SPARK out?
EPOC co-chair suggests road and tax credit programmes could face the cutting table as revenues underperform
CO-CHAIR of the Economic Programme Oversight Committee (EPOC), Keith Duncan, says the Government may have to look at putting its flagship public works programme, Shared Prosperity through Accelerated Improvement to our Road Network (SPARK), on the chopping block and ditch plans for a reverse income tax credit if tax shortfalls seen in March persist in the current fiscal year.
Under SPARK, $40 billion has been allocated over a two-year period for improving and modernising more than 2,000 roads islandwide. But with the Government seeing tax revenues dipping by $25 billion in the fiscal year which ended on March 31 and indicating that if tax inflows continue to be significantly lower than expected, it may have to implement spending cuts “to ensure prudent fiscal operations and the attainment of legislated targets”, Duncan said one-off expenditures could be vulnerable for cuts and suggested the SPARK programme as one which could be targeted.

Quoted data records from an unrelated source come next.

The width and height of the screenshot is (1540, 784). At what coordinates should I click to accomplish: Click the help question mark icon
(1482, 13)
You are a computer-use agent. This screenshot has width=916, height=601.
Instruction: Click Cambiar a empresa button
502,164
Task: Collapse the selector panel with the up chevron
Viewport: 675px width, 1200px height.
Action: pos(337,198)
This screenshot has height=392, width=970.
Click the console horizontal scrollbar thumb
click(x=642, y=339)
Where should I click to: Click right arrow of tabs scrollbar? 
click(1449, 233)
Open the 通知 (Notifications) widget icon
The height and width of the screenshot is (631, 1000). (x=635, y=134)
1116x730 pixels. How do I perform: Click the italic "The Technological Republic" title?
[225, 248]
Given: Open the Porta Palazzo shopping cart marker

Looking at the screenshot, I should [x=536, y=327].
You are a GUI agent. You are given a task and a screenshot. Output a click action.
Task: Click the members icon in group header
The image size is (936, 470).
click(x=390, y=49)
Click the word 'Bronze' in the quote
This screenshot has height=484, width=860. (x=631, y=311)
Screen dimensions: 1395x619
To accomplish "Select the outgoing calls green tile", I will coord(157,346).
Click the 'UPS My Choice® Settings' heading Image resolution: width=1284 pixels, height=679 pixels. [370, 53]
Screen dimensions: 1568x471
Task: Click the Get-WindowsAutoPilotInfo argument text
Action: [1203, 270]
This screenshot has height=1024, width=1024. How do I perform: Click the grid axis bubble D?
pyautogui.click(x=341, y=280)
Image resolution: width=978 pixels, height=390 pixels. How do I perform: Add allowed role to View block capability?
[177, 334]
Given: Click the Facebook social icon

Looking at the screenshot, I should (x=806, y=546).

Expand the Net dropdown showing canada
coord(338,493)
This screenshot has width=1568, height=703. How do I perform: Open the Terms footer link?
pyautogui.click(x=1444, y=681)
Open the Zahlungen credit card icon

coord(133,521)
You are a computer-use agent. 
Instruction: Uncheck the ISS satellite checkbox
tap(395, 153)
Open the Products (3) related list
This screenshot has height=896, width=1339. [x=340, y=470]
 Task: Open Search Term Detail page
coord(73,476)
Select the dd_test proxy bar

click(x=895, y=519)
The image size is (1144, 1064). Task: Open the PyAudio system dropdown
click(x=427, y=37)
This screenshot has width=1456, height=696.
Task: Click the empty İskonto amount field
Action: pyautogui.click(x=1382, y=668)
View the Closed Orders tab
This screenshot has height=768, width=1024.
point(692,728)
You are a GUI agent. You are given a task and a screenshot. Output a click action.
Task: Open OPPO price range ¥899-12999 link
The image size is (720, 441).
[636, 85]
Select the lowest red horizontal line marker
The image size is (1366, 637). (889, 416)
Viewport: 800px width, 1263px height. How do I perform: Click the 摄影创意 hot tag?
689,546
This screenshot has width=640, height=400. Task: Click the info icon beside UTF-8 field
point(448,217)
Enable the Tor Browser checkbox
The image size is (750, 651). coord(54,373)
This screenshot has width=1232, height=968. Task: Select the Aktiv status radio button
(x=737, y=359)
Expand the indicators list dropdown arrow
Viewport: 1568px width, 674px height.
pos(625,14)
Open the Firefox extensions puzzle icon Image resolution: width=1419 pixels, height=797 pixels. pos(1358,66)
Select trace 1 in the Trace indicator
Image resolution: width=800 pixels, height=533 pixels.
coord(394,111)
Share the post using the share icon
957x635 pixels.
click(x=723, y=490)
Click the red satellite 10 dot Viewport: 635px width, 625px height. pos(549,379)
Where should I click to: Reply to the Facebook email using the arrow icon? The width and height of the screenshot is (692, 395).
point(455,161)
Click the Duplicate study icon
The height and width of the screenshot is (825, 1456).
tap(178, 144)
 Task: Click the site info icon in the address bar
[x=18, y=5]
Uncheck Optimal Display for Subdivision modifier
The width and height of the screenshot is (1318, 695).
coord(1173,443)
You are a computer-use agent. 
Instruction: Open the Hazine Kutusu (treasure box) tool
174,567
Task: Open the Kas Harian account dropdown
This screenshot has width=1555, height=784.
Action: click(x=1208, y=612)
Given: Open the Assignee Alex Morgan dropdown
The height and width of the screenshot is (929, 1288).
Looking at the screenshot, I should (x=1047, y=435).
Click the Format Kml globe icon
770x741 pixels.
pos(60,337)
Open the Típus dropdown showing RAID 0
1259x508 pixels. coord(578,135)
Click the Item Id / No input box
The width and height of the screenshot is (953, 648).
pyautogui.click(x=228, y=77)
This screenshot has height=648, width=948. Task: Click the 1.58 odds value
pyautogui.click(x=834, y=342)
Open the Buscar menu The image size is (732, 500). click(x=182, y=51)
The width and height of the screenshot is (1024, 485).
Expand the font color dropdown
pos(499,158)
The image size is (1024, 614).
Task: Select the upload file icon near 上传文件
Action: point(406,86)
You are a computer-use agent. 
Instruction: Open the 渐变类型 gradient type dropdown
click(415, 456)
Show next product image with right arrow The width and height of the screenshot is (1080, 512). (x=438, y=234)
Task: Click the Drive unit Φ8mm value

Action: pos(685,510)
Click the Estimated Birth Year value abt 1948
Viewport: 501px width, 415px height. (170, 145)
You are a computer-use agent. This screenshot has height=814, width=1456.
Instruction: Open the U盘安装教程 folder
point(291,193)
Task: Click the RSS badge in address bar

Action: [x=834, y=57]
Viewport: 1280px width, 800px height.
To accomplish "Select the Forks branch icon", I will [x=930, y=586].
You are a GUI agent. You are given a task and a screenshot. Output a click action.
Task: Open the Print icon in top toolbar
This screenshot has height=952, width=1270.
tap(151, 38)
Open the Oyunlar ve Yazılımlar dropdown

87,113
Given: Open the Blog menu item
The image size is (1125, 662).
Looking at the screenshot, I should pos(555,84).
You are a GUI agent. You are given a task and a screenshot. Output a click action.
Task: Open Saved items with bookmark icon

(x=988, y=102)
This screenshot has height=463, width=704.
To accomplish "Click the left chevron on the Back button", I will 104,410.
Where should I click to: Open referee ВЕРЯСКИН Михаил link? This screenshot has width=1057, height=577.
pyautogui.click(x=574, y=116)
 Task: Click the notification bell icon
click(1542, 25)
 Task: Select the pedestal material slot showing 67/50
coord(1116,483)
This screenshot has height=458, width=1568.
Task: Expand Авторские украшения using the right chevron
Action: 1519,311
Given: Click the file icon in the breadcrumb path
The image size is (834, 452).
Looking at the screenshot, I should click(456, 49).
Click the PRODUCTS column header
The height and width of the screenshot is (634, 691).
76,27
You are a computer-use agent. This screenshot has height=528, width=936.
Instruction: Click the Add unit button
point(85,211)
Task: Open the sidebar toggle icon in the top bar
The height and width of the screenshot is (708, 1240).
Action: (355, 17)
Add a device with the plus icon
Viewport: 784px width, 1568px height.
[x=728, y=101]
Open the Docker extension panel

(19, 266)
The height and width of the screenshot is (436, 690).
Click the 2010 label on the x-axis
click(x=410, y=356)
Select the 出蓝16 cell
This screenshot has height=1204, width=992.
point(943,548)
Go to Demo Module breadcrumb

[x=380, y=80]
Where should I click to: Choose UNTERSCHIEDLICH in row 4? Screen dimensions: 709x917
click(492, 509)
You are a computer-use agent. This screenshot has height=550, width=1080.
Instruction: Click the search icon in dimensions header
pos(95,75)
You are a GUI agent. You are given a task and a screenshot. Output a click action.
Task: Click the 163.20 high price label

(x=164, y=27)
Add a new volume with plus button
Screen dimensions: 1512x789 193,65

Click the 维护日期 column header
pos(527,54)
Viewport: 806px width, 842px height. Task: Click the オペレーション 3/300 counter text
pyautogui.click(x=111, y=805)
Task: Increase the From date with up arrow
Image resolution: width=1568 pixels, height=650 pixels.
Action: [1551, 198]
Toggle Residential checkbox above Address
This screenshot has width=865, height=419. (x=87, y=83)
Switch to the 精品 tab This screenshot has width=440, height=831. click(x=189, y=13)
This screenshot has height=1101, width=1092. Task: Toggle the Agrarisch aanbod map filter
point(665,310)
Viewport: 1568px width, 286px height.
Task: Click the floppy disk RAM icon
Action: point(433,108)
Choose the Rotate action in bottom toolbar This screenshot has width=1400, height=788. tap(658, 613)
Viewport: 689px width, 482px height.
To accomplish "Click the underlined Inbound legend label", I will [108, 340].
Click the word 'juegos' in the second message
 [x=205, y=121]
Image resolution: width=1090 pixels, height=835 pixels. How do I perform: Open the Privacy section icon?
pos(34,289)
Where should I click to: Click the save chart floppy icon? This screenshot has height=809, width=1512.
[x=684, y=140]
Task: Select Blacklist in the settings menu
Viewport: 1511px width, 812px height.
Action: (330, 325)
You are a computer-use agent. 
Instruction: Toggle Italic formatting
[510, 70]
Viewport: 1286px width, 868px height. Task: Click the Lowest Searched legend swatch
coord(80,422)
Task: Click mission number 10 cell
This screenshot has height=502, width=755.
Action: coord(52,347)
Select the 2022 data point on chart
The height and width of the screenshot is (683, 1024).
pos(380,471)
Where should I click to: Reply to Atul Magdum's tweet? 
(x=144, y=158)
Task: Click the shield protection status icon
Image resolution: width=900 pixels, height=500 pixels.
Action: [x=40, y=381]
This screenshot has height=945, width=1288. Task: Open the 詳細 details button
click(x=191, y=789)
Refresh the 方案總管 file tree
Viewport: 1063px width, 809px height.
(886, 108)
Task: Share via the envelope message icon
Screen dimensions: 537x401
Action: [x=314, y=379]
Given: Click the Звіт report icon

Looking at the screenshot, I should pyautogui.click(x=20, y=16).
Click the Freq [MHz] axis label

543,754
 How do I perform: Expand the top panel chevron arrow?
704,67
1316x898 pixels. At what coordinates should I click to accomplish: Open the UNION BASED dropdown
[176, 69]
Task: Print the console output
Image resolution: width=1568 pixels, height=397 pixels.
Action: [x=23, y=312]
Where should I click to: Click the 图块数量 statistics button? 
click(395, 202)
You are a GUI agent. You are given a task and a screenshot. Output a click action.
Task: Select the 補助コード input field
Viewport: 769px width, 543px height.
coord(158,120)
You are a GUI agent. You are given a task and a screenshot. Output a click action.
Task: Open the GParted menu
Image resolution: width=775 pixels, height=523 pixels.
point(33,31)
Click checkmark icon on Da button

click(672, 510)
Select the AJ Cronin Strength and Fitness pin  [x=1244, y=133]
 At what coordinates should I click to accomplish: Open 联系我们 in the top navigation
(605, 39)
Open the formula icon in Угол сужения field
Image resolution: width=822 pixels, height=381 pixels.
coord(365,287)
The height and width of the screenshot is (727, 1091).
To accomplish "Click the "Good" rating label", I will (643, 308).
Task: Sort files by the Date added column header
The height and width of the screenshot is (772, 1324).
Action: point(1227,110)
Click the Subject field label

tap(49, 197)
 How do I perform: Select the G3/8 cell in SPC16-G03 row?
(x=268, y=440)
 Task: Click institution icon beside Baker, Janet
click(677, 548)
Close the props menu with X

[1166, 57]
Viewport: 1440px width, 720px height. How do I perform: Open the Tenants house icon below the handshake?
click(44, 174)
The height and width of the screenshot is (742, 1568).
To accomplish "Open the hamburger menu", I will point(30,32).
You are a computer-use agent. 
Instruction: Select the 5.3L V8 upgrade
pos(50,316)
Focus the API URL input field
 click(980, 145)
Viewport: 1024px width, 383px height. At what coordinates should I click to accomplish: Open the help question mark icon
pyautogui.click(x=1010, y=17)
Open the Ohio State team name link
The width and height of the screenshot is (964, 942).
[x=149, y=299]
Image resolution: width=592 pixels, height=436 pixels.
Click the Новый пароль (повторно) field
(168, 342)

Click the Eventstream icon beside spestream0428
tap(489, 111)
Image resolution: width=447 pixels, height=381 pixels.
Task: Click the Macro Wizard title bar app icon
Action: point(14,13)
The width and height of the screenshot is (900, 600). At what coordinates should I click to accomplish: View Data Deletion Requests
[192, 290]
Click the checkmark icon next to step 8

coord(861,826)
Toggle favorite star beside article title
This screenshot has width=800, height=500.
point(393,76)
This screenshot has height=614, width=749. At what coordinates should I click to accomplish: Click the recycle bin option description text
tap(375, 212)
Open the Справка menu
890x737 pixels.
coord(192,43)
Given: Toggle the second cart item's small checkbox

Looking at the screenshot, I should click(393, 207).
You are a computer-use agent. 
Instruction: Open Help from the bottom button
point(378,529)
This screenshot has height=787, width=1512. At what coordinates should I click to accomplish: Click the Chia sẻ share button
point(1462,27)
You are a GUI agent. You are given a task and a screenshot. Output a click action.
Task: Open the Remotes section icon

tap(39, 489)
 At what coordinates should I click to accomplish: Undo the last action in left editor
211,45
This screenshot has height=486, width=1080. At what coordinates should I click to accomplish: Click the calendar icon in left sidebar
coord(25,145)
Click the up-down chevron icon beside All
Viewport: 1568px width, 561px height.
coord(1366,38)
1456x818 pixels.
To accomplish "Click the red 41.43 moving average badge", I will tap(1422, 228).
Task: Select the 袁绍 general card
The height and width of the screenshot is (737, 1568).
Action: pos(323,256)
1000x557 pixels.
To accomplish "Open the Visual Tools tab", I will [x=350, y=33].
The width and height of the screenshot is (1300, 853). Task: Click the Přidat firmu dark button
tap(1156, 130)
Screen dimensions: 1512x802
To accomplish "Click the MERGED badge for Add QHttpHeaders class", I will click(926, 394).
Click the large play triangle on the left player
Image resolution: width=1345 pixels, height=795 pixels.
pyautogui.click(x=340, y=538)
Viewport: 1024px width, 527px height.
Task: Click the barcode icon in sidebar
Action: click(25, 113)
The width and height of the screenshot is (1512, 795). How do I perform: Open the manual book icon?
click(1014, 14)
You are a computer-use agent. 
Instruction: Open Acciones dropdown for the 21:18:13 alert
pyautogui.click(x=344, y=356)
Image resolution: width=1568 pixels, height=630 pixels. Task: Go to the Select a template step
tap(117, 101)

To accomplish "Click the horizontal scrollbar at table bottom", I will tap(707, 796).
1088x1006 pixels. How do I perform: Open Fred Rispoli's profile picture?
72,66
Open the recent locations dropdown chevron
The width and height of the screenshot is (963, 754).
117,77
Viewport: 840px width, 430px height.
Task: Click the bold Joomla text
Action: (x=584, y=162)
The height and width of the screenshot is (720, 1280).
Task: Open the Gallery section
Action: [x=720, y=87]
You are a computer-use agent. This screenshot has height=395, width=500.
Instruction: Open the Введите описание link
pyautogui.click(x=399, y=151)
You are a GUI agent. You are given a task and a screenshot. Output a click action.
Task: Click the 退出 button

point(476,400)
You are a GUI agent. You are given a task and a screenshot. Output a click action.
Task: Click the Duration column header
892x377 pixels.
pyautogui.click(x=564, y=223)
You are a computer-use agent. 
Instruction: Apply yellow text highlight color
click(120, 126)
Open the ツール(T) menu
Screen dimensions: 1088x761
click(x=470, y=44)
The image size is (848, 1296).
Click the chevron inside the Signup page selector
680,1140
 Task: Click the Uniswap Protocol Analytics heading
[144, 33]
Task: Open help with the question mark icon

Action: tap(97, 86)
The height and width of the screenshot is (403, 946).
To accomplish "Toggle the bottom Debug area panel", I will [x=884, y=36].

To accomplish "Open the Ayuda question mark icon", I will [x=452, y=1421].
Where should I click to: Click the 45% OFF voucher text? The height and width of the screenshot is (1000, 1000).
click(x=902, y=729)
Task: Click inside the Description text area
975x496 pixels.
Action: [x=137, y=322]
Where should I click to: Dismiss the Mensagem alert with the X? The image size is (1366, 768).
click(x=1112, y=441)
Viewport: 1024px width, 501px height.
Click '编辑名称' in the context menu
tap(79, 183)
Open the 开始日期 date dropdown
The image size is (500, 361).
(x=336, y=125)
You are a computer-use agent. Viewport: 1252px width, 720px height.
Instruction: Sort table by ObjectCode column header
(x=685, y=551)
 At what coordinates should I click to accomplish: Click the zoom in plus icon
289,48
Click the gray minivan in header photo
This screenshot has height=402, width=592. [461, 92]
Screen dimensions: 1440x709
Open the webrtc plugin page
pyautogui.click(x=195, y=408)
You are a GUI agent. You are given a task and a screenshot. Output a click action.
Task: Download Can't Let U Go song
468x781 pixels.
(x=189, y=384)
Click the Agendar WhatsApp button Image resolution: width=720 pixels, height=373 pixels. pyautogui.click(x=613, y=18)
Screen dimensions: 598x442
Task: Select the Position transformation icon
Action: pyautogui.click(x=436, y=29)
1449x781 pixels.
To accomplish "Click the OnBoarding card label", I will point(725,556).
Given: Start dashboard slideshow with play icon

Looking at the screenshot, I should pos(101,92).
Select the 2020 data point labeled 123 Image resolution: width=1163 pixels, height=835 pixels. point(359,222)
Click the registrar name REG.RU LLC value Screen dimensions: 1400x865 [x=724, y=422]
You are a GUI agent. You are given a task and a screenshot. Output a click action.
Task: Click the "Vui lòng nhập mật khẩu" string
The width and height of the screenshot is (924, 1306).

“If you look at the one-off expenditures, in there are capital expenditures like the SPARK programme [with] $20 billion [budgeted to be spent] this year and $20 billion next year. Those are one-off expenditures,” Duncan pointed out.
“Then you have [another] one-off [expenditure] like the reverse income tax credit,” he said, suggesting that the Government could look at cutting this planned expenditure if the situation persists.
In the budget debate earlier this year, Nigel Clarke, Jamaica’s finance minister, said the Government plans to give every registered taxpayer who earns $3 million or under a reverse tax credit of $20,000. An estimated 570,000 Jamaicans would benefit from the measure if it were to be implemented and would cost $11.4 billion.
“That’s a one-off and that is if all those who are eligible to take up the reverse income tax credit [actually] take it up. Well, we will see where that number [the cost of the reverse tax credit] comes out at.”
Duncan was quick to stress, “That’s my view” on the matter of the areas which the Government could cut, especially with it ruling out implementing taxes to cover the increase in what it plans to spend. Total government expenditure was programmed at $1.3 trillion this fiscal year, up 23 per cent from the $1.09 trillion spent in the last fiscal year.
“So, therefore, they are going to have to manage the expenditure profile because this Government is committed, as they have said, to no new taxes, so we don’t think they are looking to change that policy position at this point in time. I think they will probably look more on the expenditure side to look at making sure that they meet the fiscal balance and primary surplus targets.”